UTLA has called Beutner’s reforms undemocratic because of his failure to involve union members, parents, and students in decision making. Beutner’s vision for streamlining LAUSD involves dividing the district into 32 privately managed portfolios. Each portfolio would include a decentralized network of competing charter schools. This system would both facilitate the closure of low-performing schools and disempower collective bargaining organizations.
Beutner has initiated this process by stripping schools of vital funding needed for their success. Despite a reserve of $1.86 billion (25% of LAUSD’s administrative budget) district schools are unable to provide students with full-time nurses, psychiatric counseling, up-to-date resources, and smaller class sizes. By gradually starving Los Angeles public schools, Beutner is producing the circumstances that will allow him to outsource LAUSD to the private sector.

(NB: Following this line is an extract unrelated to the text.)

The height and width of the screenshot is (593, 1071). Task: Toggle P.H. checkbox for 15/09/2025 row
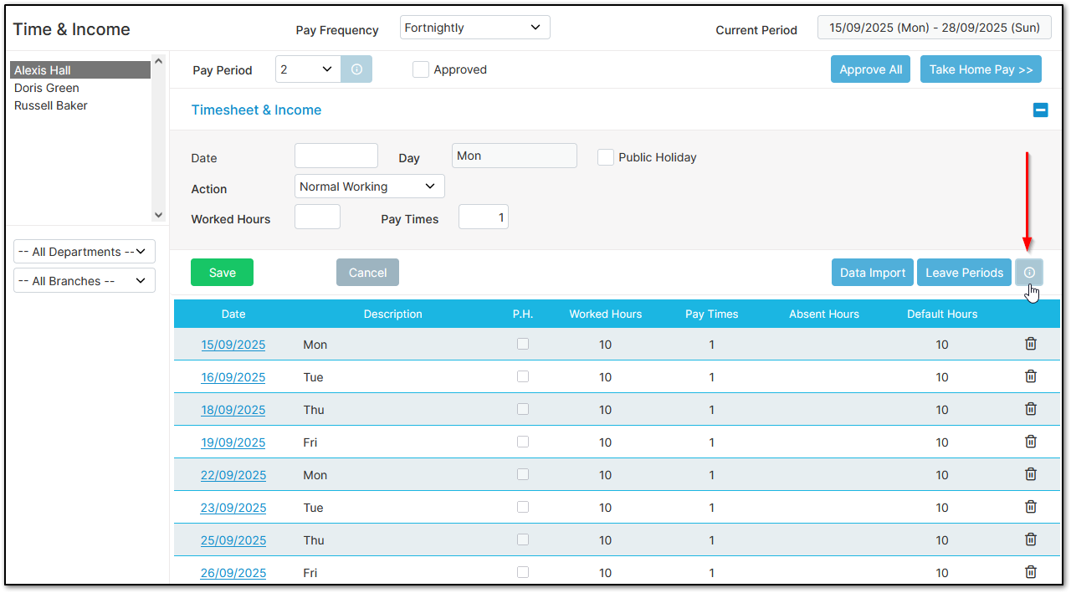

Schiller spoke about the conditions under Beutner, explaining, “There have been numerous occasions when we didn’t have a nurse on that particular day, on that particular time. So I was the de facto nurse, whether it was giving out band-aids, or finding a place for a kid to sleep, or holding a kid’s head to the side while they’re having a seizure. I once had to give mouth to mouth because a student stopped breathing and nobody would call 911.”
Ultimately, it was these conditions that inspired one of the largest strikes in LAUSD history. The 2019 strike echoed earlier movements in 1969 and 1989 in which teachers pushed for union rights and better funding. However, widespread participation earlier this year could mean a turning point for public education in Los Angeles. Schiller described the event as “one of the most powerful strikes I have ever been in. There was such solidarity on the picket line, there was such power in our numbers. Marching with us were parents, students, families. I really felt support.”
This solidarity translated to a victory for public education. The strike was settled with a tentative agreement between UTLA and LAUSD on January 22. The agreement outlines a series of reforms including, a charter school cap, class size reduction by 2021, a +3% salary increase, and greater protection for union members. The implications of the 2019 LAUSD teacher strike are far-reaching. Negotiations between UTLA and the school board have shown that administrative indifference toward the public sector will not be tolerated. According to Schiller, parents, teachers, and students of LAUSD have made their point clear: “Stop doing things badly.”
Los Angeles is home to many realities. It is a city where the American dream is simultaneously magnified and destroyed. Where abundance and insecurity live side by side. Los Angeles suffers from acute inequality reinforced by the conflicting visions of business and labor classes. But this conflict is also the source of resilience within the city. It has inspired groups like United Teachers of Los Angeles who have found agency and energy in their numbers to bring change from below. By striking for public education, UTLA is making the right to dream a reality for all students in Los Angeles.